- [AIM OF THE TASK] All of the records must be repeated exactly.

[Stored data]
---+---
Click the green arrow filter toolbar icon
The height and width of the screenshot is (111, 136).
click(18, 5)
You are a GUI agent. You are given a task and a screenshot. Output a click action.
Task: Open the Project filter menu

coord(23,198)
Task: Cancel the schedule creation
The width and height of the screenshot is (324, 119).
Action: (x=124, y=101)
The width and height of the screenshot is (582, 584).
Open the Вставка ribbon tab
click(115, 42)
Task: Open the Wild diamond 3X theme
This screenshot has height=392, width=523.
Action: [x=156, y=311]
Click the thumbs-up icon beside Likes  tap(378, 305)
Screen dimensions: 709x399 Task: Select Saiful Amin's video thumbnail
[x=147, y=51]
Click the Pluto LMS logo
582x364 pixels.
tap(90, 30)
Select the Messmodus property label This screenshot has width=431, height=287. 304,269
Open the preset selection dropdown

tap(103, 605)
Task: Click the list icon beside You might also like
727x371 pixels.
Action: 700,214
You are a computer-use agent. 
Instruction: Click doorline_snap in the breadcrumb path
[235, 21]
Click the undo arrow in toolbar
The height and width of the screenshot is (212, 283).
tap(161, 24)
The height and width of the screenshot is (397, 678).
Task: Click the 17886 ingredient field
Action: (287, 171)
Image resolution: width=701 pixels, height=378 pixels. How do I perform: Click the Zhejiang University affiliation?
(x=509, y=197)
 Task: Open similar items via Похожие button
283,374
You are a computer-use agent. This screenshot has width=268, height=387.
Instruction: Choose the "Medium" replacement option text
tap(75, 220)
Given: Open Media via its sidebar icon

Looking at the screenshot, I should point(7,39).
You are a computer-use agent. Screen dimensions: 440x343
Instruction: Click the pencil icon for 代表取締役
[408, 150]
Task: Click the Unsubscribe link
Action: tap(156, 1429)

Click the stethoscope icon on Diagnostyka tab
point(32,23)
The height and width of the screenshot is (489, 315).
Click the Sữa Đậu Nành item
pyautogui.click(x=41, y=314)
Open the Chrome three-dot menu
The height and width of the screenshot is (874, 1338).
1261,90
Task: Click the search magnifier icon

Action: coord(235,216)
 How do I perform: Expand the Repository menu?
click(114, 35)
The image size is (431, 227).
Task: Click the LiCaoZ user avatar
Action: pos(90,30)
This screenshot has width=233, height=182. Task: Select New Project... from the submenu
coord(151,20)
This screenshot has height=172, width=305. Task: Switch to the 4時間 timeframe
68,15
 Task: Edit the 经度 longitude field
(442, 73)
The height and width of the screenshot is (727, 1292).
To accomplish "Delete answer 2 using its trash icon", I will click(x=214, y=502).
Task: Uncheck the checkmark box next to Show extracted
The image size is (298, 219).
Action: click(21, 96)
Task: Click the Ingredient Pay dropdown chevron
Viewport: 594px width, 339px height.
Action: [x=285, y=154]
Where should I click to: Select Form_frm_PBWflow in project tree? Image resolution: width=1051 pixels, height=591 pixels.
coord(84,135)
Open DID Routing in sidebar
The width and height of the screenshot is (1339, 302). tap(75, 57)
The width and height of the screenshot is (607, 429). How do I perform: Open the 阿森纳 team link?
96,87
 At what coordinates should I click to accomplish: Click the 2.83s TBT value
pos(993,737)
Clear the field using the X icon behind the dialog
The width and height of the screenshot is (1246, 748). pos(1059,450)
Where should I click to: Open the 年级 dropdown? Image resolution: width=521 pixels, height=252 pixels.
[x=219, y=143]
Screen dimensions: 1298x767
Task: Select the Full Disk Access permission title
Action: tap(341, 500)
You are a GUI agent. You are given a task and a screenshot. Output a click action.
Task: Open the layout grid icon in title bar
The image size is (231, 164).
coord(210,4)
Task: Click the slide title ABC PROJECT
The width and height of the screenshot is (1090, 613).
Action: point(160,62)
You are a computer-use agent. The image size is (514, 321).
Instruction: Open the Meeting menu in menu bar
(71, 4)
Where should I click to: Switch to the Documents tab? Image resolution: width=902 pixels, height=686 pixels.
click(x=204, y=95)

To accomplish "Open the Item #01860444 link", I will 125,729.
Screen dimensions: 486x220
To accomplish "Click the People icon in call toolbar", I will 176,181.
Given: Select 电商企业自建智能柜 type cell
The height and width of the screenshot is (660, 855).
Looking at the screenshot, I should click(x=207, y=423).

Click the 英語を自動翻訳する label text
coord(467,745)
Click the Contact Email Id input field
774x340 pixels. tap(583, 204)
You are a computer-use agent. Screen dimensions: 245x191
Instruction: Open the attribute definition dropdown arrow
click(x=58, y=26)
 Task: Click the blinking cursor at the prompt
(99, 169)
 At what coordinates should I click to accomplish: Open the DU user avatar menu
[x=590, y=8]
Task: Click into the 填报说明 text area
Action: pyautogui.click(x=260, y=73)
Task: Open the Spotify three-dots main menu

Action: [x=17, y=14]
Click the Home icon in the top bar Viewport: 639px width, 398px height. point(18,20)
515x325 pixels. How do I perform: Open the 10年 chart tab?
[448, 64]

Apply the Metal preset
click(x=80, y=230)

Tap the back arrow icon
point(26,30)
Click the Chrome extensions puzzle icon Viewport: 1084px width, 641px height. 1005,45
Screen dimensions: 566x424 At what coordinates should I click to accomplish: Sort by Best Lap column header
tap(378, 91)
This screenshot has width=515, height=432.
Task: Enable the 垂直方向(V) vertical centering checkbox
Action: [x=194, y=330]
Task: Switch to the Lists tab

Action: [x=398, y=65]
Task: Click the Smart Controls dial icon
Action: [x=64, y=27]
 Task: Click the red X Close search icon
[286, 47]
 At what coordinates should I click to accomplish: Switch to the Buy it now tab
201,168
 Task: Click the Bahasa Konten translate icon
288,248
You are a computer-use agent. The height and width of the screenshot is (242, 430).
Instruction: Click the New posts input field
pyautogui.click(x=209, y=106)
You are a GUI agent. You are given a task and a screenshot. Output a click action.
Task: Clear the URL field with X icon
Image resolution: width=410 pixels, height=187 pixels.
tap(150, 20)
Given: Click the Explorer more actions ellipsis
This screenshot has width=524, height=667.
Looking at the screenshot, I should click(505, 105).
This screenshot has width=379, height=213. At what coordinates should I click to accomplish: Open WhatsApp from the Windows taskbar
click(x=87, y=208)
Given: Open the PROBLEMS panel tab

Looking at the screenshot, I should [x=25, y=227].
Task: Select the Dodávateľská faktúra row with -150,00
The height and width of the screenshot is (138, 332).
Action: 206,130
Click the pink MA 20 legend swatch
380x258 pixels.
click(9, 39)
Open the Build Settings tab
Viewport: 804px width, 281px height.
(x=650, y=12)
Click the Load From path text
---+---
- [PROBLEM SOLUTION]
Click the green arrow filter toolbar icon
The height and width of the screenshot is (111, 136).
click(18, 5)
You are a GUI agent. You are given a task and a screenshot. Output a click action.
Task: Open the Project filter menu

coord(23,198)
Task: Cancel the schedule creation
The width and height of the screenshot is (324, 119).
Action: (x=124, y=101)
The width and height of the screenshot is (582, 584).
Open the Вставка ribbon tab
click(115, 42)
Task: Open the Wild diamond 3X theme
This screenshot has height=392, width=523.
Action: [x=156, y=311]
Click the thumbs-up icon beside Likes  tap(378, 305)
Screen dimensions: 709x399 Task: Select Saiful Amin's video thumbnail
[x=147, y=51]
Click the Pluto LMS logo
582x364 pixels.
tap(90, 30)
Select the Messmodus property label This screenshot has width=431, height=287. 304,269
Open the preset selection dropdown

tap(103, 605)
Task: Click the list icon beside You might also like
727x371 pixels.
Action: 700,214
You are a computer-use agent. 
Instruction: Click doorline_snap in the breadcrumb path
[235, 21]
Click the undo arrow in toolbar
The height and width of the screenshot is (212, 283).
tap(161, 24)
The height and width of the screenshot is (397, 678).
Task: Click the 17886 ingredient field
Action: (287, 171)
Image resolution: width=701 pixels, height=378 pixels. How do I perform: Click the Zhejiang University affiliation?
(x=509, y=197)
 Task: Open similar items via Похожие button
283,374
You are a computer-use agent. This screenshot has width=268, height=387.
Instruction: Choose the "Medium" replacement option text
tap(75, 220)
Given: Open Media via its sidebar icon

Looking at the screenshot, I should point(7,39).
You are a computer-use agent. Screen dimensions: 440x343
Instruction: Click the pencil icon for 代表取締役
[408, 150]
Task: Click the Unsubscribe link
Action: tap(156, 1429)

Click the stethoscope icon on Diagnostyka tab
point(32,23)
The height and width of the screenshot is (489, 315).
Click the Sữa Đậu Nành item
pyautogui.click(x=41, y=314)
Open the Chrome three-dot menu
The height and width of the screenshot is (874, 1338).
1261,90
Task: Click the search magnifier icon

Action: coord(235,216)
 How do I perform: Expand the Repository menu?
click(114, 35)
The image size is (431, 227).
Task: Click the LiCaoZ user avatar
Action: pos(90,30)
This screenshot has width=233, height=182. Task: Select New Project... from the submenu
coord(151,20)
This screenshot has height=172, width=305. Task: Switch to the 4時間 timeframe
68,15
 Task: Edit the 经度 longitude field
(442, 73)
The height and width of the screenshot is (727, 1292).
To accomplish "Delete answer 2 using its trash icon", I will click(x=214, y=502).
Task: Uncheck the checkmark box next to Show extracted
The image size is (298, 219).
Action: click(21, 96)
Task: Click the Ingredient Pay dropdown chevron
Viewport: 594px width, 339px height.
Action: [x=285, y=154]
Where should I click to: Select Form_frm_PBWflow in project tree? Image resolution: width=1051 pixels, height=591 pixels.
coord(84,135)
Open DID Routing in sidebar
The width and height of the screenshot is (1339, 302). tap(75, 57)
The width and height of the screenshot is (607, 429). How do I perform: Open the 阿森纳 team link?
96,87
 At what coordinates should I click to accomplish: Click the 2.83s TBT value
pos(993,737)
Clear the field using the X icon behind the dialog
The width and height of the screenshot is (1246, 748). pos(1059,450)
Where should I click to: Open the 年级 dropdown? Image resolution: width=521 pixels, height=252 pixels.
[x=219, y=143]
Screen dimensions: 1298x767
Task: Select the Full Disk Access permission title
Action: tap(341, 500)
You are a GUI agent. You are given a task and a screenshot. Output a click action.
Task: Open the layout grid icon in title bar
The image size is (231, 164).
coord(210,4)
Task: Click the slide title ABC PROJECT
The width and height of the screenshot is (1090, 613).
Action: point(160,62)
You are a computer-use agent. The image size is (514, 321).
Instruction: Open the Meeting menu in menu bar
(71, 4)
Where should I click to: Switch to the Documents tab? Image resolution: width=902 pixels, height=686 pixels.
click(x=204, y=95)

To accomplish "Open the Item #01860444 link", I will 125,729.
Screen dimensions: 486x220
To accomplish "Click the People icon in call toolbar", I will 176,181.
Given: Select 电商企业自建智能柜 type cell
The height and width of the screenshot is (660, 855).
Looking at the screenshot, I should click(x=207, y=423).

Click the 英語を自動翻訳する label text
coord(467,745)
Click the Contact Email Id input field
774x340 pixels. tap(583, 204)
You are a computer-use agent. Screen dimensions: 245x191
Instruction: Open the attribute definition dropdown arrow
click(x=58, y=26)
 Task: Click the blinking cursor at the prompt
(99, 169)
 At what coordinates should I click to accomplish: Open the DU user avatar menu
[x=590, y=8]
Task: Click into the 填报说明 text area
Action: pyautogui.click(x=260, y=73)
Task: Open the Spotify three-dots main menu

Action: [x=17, y=14]
Click the Home icon in the top bar Viewport: 639px width, 398px height. point(18,20)
515x325 pixels. How do I perform: Open the 10年 chart tab?
[448, 64]

Apply the Metal preset
click(x=80, y=230)

Tap the back arrow icon
point(26,30)
Click the Chrome extensions puzzle icon Viewport: 1084px width, 641px height. 1005,45
Screen dimensions: 566x424 At what coordinates should I click to accomplish: Sort by Best Lap column header
tap(378, 91)
This screenshot has width=515, height=432.
Task: Enable the 垂直方向(V) vertical centering checkbox
Action: [x=194, y=330]
Task: Switch to the Lists tab

Action: [x=398, y=65]
Task: Click the Smart Controls dial icon
Action: [x=64, y=27]
 Task: Click the red X Close search icon
[286, 47]
 At what coordinates should I click to accomplish: Switch to the Buy it now tab
201,168
 Task: Click the Bahasa Konten translate icon
288,248
You are a computer-use agent. The height and width of the screenshot is (242, 430).
Instruction: Click the New posts input field
pyautogui.click(x=209, y=106)
You are a GUI agent. You are given a task and a screenshot. Output a click action.
Task: Clear the URL field with X icon
Image resolution: width=410 pixels, height=187 pixels.
tap(150, 20)
Given: Click the Explorer more actions ellipsis
This screenshot has width=524, height=667.
Looking at the screenshot, I should click(505, 105).
This screenshot has width=379, height=213. At what coordinates should I click to accomplish: Open WhatsApp from the Windows taskbar
click(x=87, y=208)
Given: Open the PROBLEMS panel tab

Looking at the screenshot, I should [x=25, y=227].
Task: Select the Dodávateľská faktúra row with -150,00
The height and width of the screenshot is (138, 332).
Action: 206,130
Click the pink MA 20 legend swatch
380x258 pixels.
click(9, 39)
Open the Build Settings tab
Viewport: 804px width, 281px height.
(x=650, y=12)
Click the Load From path text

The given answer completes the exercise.